Deck 2 Flashcards
What are the four perspectives of a balanced scorecard?
Financial
Customer
Internal Processes
Learning & Innovation
In macroeconomics, what does investment spending refer to?
How much market participants (individuals & businesses) spend on residential & non-residential construction, and business inventory & PPE.
An enterprise resource planning system is designed to do what?
Integrate data from all aspects of an organization’s activities.
Is a disadvantage of the NPV method of capital expenditure evaluation that it does not provide the true rate of return on investment?
Correct
The net present value (NPV) method of capital expenditure evaluation does not provide the true rate of return on investment. The NPV indicates whether or not an investment will earn the “hurdle rate” used in the NPV calculation. If the NPV is positive, the return on investment will exceed the hurdle rate. If the NPV is negative, the return on investment will be less than the hurdle rate. If the NPV is zero, the return on investment will be exactly equal to the hurdle rate.
For purposes of allocating joint costs to joint products, the sales price at point of sale, reduced by cost to complete after split-off is assumed to be equal to what?
Relative sales value at split off.
Sales price less the cost to complete is defined as the relative sales value at split-off. In other words, this is the additional contribution to income generated by completing the product.
Which of the following factors is inherent in a firm’s operations if it utilizes only equity financing?
Interest Rate Risk
Marginal Risk
Financial Risk
Business Risk
Business Risk
Business risk represents the risk associated with the unique circumstances of a particular company, as they might affect the shareholder value of that company. If an entity purely uses its own cumulative earnings in capitalizing its operations, it is exposed to the risks of its own unique circumstances.
What is a limitation of the profitability index?
It requires detailed long-term forecasts of the project’s cash flows.
The profitability index is the ratio of the present value of net future cash inflows to the present value of the net initial investment. The profitability ratio requires detailed long-term forecasts of project’s cash flows. For longer term projects, cash flow projections might be either unavailable or unreliable.
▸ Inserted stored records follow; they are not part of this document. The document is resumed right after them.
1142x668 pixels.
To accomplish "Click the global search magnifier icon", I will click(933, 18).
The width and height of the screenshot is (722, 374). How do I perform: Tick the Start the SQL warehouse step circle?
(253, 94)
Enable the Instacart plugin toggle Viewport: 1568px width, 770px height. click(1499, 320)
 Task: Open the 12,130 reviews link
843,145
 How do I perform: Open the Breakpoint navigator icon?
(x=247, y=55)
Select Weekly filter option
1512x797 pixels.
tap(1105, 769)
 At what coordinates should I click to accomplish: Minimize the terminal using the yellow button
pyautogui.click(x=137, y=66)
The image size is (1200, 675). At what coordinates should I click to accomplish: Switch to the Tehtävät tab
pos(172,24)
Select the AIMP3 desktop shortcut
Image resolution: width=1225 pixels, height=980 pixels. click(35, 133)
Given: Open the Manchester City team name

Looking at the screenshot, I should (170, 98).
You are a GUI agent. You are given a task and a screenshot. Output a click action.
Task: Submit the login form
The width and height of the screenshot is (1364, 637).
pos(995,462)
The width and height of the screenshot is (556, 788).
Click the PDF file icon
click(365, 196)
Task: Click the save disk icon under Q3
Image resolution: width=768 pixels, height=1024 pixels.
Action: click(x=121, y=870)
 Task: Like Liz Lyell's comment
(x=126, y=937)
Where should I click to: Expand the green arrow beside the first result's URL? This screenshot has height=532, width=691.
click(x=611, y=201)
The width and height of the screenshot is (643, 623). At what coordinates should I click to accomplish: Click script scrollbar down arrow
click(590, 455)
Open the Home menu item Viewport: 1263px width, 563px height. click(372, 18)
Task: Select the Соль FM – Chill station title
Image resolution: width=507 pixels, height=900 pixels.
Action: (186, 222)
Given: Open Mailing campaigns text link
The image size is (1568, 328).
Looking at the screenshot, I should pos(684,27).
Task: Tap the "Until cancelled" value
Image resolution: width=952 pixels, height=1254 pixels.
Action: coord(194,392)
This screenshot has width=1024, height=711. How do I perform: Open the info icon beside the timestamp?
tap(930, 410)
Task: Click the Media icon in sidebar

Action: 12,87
For the items below, how would they be properly classified for reporting purposes (internal/ external/ both?
Job Costing
Process Costing
Activity Based Costing
Variable Costing
Job Costing - Both
Process Costing - Both
Activity Based Costing - Internal Only
Variable Costing - Internal Only
What are some facts about the valuation of a bond?
When the market rate is less than the stated rate, that bond will sell at a premium.
When interest rates are rising, a discount bond will decrease in value. Also, when interest rates rise, the market value of a bond will decrease.
The shorter a bond’s maturity, the less it will change in market value.
According to COSO, which components of the internal control integrated framework addresses an entity’s financial reporting objectives?
Risk Assessment
The risk assessment component of the internal control integrated framework includes principles such as financial reporting objectives, risks and fraud risk.
If we look at 2 mutually exclusive investments determined using the internal rate of return (IRR) and the NPV method, when would the results of these be different?
The internal rate of return (IRR) is the expected rate of return of an investment, and the net present value (NPV) produces the expected dollar return on an investment. The two methods will in most cases produce the same investment decision, but they may differ if the projects have unequal lives and the size of the investment differs for each project.
A firm develops an annual cash budget in order to do what?
Avoid the opportunity costs of noninvested excess cash and minimize the cost of interim financing.
The main reason for preparing a cash budget is to anticipate cash flows so that excess cash can be invested and to minimize the need for interim financing.
All of the following are inventory carrying costs except:
Opportunity cost on inventory investment
Inspections
Obsolescence and spoilage
Insurance
Inspections
Inspections are part of order costs, not carrying costs.
A valuation estimation technique that can be adapted to start up companies an other situations where earnings are very low is:
Constant Growth (D/(r-g))
Price Sales Ratio
Price Earnings (P/E) ratio
Price Earnings Growth (PEG) ratio
Price Sales Ratio
The price sales ratio uses sales per share as a basis for valuation and can be used in start-up situations or under conditions where earnings data is not meaningful.
Price discrimination is accomplished most effectively in markets with what type of characteristic?
Fairly distinct segments of customers
When customers are distinct, a seller can charge different prices to different groups by justifying that the products they are buying are unique to that specific group. There is also less power from the perspective of the customer because they cannot join together as easily and bargain with the seller.